The department discussed several strategies and eventually decided that a hands-on lab component would be most beneficial to students. The hands on practice (HOP) program consisted of a simple circuit architecture with corresponding graph language for controlling the circuits. Students had access to on-demand tutoring while interacting with the system and the structure was set up to provide students with real world examples of programming problems. Enrollment in the HOP program was voluntary and the researchers collected survey, performance, and transcript data from students. The study examined two cohorts of students, the first had 35% participation in HOP and the second had 46% participation. The authors also collected course satisfaction surveys from 323 students enrolled in the course between 2007 and 2011.

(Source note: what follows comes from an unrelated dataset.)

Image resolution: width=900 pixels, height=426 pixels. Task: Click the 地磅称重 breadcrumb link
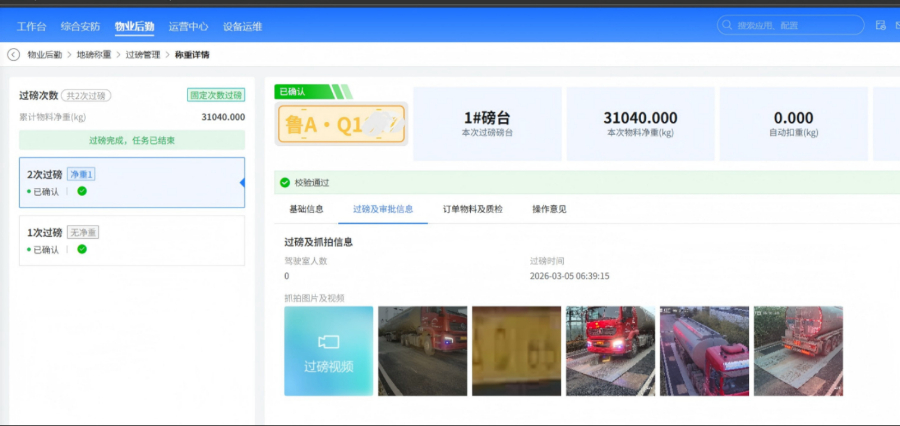93,55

Findings: The authors found that participation in HOP increased student satisfaction with teaching, even when the teacher and lecture strategy in class stayed the same. HOP students attended class more frequently and performed better than their peers in the course. These students were also more likely to take advanced computer science courses and participate in supplementary challenges like the National Microcomputer Design Competition.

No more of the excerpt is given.